Testo mostrato:

Da cui il bisogno di sangue, che però è una mezza leggenda…
«Mezza, perché in effetti c’è chi lo beve, ma con il fine di recuperare energia; l’obiettivo non è il sangue in sé. I “real vampires” consapevoli da tempo della loro condizione riescono ad assorbire energia come i pranoterapeuti e con altre tecniche e quindi non hanno bisogno di sangue. I pochi che lo bevono si rivolgono a donatori assolutamente consenzienti, ma è davvero complicato, specie se hai una valida alternativa».
Com’è nata l’idea del film?
«Ho scritto tre libri sulla mia esperienza e americana in un gruppo di “real vampires” e sulla storia sul mio compagno di allora, anche lui nella mia condizione. Non li ho mai pubblicati ma li ha letti tante gente e i ragazzi della mia associazione mi hanno spinto a farne delle sceneggiature. Non l’avevo mai fatto ma conoscevo il regista Max Ferro, che mi contatò per un progetto vampiresco mai realizzato. Una volta lette le sceneggiature, che ho scritto in pochissimo tempo, si è entusiasmato e si è lanciato in un progetto cinematografico vero. Dice che non aver studiato cinema è stata la mia fortuna! Il risultato è che adesso mi trovo in vetta alla piramide di tre grandi produzioni, circondato da professionisti che mi chiedono dritte per un lavoro che non ho mai fatto!».
Di cosa raccontano i film?

Dati forniti:
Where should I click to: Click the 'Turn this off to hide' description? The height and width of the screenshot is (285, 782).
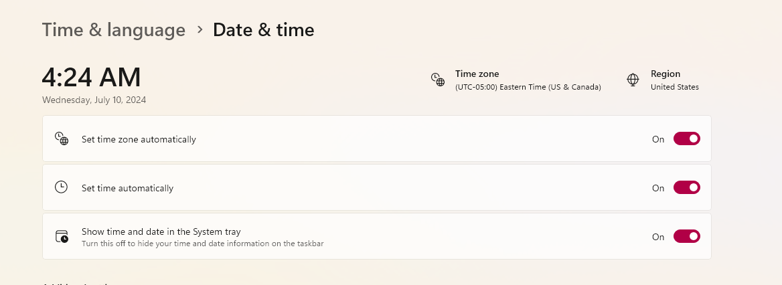coord(202,244)
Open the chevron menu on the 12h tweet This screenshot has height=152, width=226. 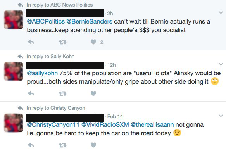(x=221, y=64)
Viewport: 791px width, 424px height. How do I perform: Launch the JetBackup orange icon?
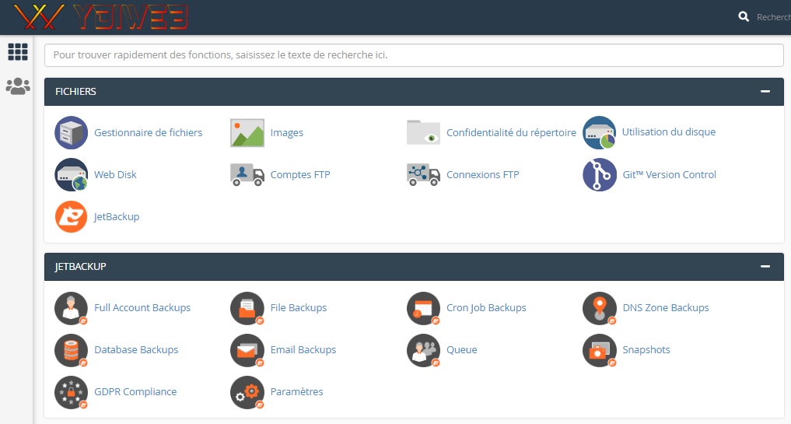72,217
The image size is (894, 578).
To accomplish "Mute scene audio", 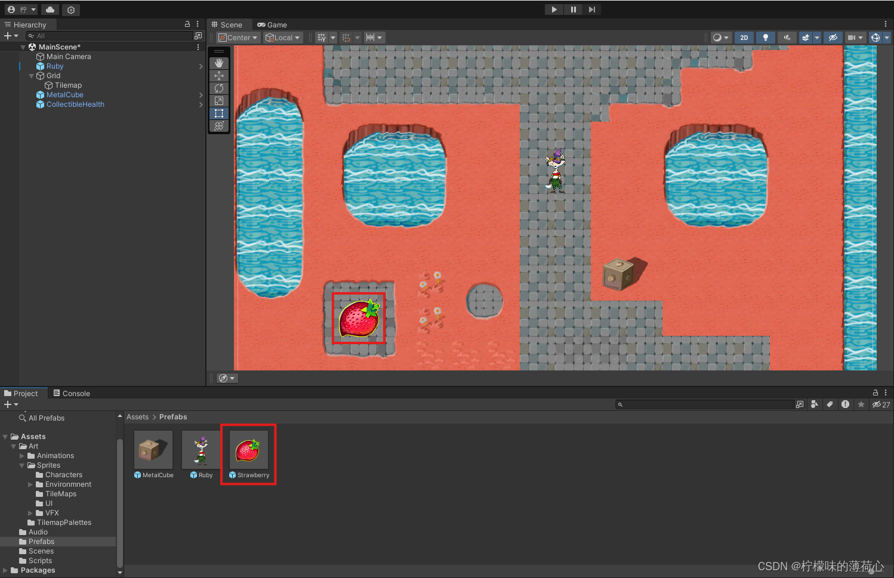I will (787, 37).
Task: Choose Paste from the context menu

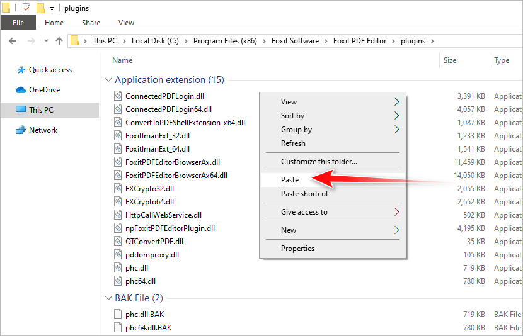Action: (290, 180)
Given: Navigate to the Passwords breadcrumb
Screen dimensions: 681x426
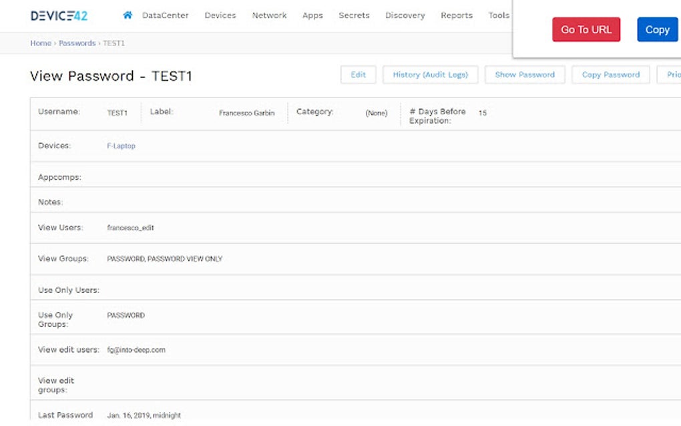Looking at the screenshot, I should click(x=77, y=42).
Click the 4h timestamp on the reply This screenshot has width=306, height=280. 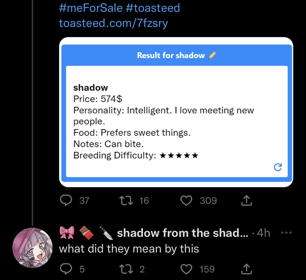(263, 233)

Cosa fare:
- a) Stampa il brano del testo mostrato che parte da "Com’è nata l’idea" e arriva fino a "raccontano i film?".
- b) Rispondi a queste domande sul testo mostrato:
(i) Secondo chi risponde, per quale scopo beve sangue chi lo beve?
(ii) Quanti libri ha scritto chi risponde sulla propria esperienza?
(iii) Come si chiama il regista nominato?

Risposte per numero:
- a)
Com’è nata l’idea del film?
«Ho scritto tre libri sulla mia esperienza e americana in un gruppo di “real vampires” e sulla storia sul mio compagno di allora, anche lui nella mia condizione. Non li ho mai pubblicati ma li ha letti tante gente e i ragazzi della mia associazione mi hanno spinto a farne delle sceneggiature. Non l’avevo mai fatto ma conoscevo il regista Max Ferro, che mi contatò per un progetto vampiresco mai realizzato. Una volta lette le sceneggiature, che ho scritto in pochissimo tempo, si è entusiasmato e si è lanciato in un progetto cinematografico vero. Dice che non aver studiato cinema è stata la mia fortuna! Il risultato è che adesso mi trovo in vetta alla piramide di tre grandi produzioni, circondato da professionisti che mi chiedono dritte per un lavoro che non ho mai fatto!».
Di cosa raccontano i film?

- b)
(i) Per recuperare energia.
(ii) Tre.
(iii) Max Ferro.